Emmeline imitó su gesto.
También se llevó su copa a los labios entreabiertos y dejó que el denso y embriagador líquido danzara sobre su lengua.
—Gracias por todo lo que haces por mí —susurró, apenas capaz de ocultar la oleada de emoción que amenazaba con abrumarla.
La mirada de Zavian se clavó en la de ella.
Su expresión fue de leve sorpresa, pero rápidamente se transformó en algo mucho más tierno.
—Lo que hago por ti no es un favor por el que debas darme las gracias —replicó él con dulzura—.
Digamos que es el intento de un hombre por impresionar a una mujer que le importa.
Una sonrisa radiante floreció en el rostro de Emmeline al oír sus palabras.
Se giró para echar un vistazo furtivo a su perfil, deleitándose con las marcadas líneas de sus facciones cinceladas y el modo en que la luz parpadeante jugaba sobre su ruda belleza.
Pero en cuanto sus ojos se encontraron con los de él, quedó completamente cautivada y no pudo apartar la vista de la ardiente intensidad de su mirada.

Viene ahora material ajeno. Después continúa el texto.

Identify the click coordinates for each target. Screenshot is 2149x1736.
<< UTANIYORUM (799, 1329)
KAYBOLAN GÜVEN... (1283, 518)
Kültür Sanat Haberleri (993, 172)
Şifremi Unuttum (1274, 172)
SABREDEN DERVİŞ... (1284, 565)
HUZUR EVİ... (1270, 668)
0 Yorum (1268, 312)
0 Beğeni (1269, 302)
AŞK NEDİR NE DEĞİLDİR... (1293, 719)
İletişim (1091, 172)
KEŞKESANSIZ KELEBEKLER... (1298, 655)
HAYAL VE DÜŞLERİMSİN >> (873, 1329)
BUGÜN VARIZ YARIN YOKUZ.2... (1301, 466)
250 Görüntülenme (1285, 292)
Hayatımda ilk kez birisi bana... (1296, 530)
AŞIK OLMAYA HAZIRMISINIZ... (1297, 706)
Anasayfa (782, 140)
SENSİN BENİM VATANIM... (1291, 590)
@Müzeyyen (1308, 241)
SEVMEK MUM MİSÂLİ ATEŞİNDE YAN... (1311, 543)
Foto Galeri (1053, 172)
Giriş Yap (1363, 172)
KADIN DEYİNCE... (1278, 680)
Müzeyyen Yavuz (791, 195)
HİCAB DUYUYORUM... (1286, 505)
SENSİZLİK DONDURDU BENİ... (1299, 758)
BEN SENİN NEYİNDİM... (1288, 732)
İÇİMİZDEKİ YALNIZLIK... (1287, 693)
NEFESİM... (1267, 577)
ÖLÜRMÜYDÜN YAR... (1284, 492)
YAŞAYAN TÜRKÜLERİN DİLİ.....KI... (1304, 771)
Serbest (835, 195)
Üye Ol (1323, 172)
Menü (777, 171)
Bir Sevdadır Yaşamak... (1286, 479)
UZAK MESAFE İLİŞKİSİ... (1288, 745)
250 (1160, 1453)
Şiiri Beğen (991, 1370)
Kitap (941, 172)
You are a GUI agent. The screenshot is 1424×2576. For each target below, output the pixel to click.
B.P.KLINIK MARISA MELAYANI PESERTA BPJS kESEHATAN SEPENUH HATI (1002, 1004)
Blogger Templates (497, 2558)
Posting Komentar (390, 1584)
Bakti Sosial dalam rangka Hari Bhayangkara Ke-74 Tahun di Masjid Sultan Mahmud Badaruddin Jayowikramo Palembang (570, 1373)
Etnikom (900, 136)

Aquel hombre merecía toda su atención, mucho más de lo que podría merecerla un simple espectáculo de fuegos artificiales.
—No tienes que esforzarte tanto —susurró Emmeline, levantando una mano para ahuecarle suavemente la mejilla.
Zavian se inclinó instintivamente hacia el contacto de su mano.
—Me cautivas más cada día, más que el anterior, sin siquiera intentarlo —continuó Emmeline en un susurro que parecía tener más peso que la más ruidosa de las proclamaciones.
Zavian se inclinó hacia ella, levantando la palma de su mano para acunarle el rostro mientras sus ojos recorrían sus dóciles facciones con un hambre que rozaba lo primario.
—Al menos no soy el único embelesado.
—Su mirada osciló entre los ojos brillantes y los labios sonrientes de ella, y pareció detenerse en estos últimos con una intensidad voraz que envió un delicioso escalofrío de anticipación por las venas de Emmeline.
—Voy a arruinarte esos labios ahora.
—Las palabras surgieron como un ronroneo bajo y feral que pareció vibrarle hasta los huesos.
Al bajar la mano de la mejilla de él para apoyarla en su pecho, Emmeline pudo sentir el atronador latido de su corazón bajo la palma.